Les femmes m’étonneront toutes. Elle me tend un sabre. Mauvaise facture, belle ligne, sobre. Un sabre de soldat, l’homme devait être parti en garnison quelque part dans les environs parce que ça payait mieux que la chasse au touriste, et forcément les locaux n’ont pas dû apprécier la trahison. Je décline doucement. Je n’en ai pas besoin et puis elle devrait le garder pour se défendre de gens comme moi.

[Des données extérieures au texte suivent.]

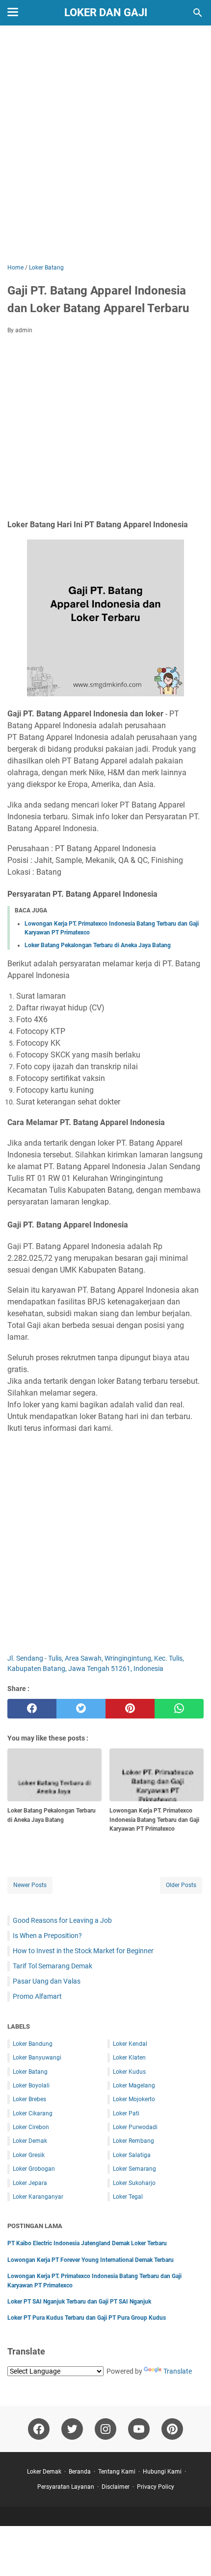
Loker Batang (30, 2071)
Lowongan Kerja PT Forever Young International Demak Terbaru (90, 2260)
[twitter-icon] (72, 2429)
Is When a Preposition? (47, 1935)
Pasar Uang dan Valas (46, 1981)
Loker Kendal (130, 2043)
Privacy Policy (155, 2486)
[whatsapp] (179, 1708)
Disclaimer (116, 2486)
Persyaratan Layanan (65, 2486)
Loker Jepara (30, 2183)
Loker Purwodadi (135, 2127)
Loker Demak (30, 2140)
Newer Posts (30, 1885)
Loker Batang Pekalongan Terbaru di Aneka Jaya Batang (98, 945)
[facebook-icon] (39, 2429)
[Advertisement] (105, 145)
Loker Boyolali (31, 2085)
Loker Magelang (134, 2085)
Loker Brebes (29, 2099)
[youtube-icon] (139, 2429)
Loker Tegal (128, 2196)
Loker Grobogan (34, 2168)
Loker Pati (126, 2113)
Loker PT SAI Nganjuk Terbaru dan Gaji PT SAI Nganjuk (79, 2301)
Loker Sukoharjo (134, 2183)
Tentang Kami (116, 2471)
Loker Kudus (129, 2071)
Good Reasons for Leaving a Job (62, 1920)
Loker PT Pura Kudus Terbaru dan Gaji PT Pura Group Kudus (86, 2317)
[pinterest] (130, 1708)
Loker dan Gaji (105, 12)
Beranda (80, 2471)
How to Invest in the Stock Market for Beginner (83, 1951)
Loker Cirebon (31, 2127)
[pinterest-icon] (172, 2429)
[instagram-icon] (105, 2429)
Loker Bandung (33, 2043)
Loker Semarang (134, 2168)
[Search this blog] (198, 13)
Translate (177, 2371)
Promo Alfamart (37, 1996)
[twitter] (81, 1708)
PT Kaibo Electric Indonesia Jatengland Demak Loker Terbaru (87, 2243)
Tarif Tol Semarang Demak (52, 1966)
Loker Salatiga (132, 2155)
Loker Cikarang (33, 2113)
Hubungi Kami (162, 2471)
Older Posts (181, 1885)
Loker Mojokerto (134, 2099)
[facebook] (31, 1708)
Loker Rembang (133, 2140)
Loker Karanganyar (38, 2196)
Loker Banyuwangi (37, 2057)
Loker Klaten (129, 2057)
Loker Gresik (29, 2155)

- Vous n’êtes pas un homme mauvais.

Des flashs. Jaya, Izya, Stymphale. Les cris, la mort. Un ricanement désabusé m’échappe.

- Oh si.
- Je veux dire...

Sa fille est sauve, et saine. Je l’ai épargnée elle aussi. Je n’ai fait de mal à personne dans son foyer. C’est ça qu’elle veut dire, mais c’est stupide. Stupide comme son cadeau. Stupide comme cette rencontre. Il n’y avait pas d’habitations sur cette partie de l’archipel volant, en 1615. J’espérais qu’il en était resté de même.

Dans la direction qu’elle a indiquée, je tâche de percer les collines et la terre, mais je ne peux qu’imaginer, que ressentir les courbes du monde derrière la jungle. Je ne vois pas le triple sommet, je ne peux pas le toucher de mes yeux. Et je ne vois pas les chemins, et je ne vois pas la grotte. La femme propose de me montrer la voie.

- Remplace ton homme, mais tu ne veux pas d’un comme moi. Tu ne veux pas.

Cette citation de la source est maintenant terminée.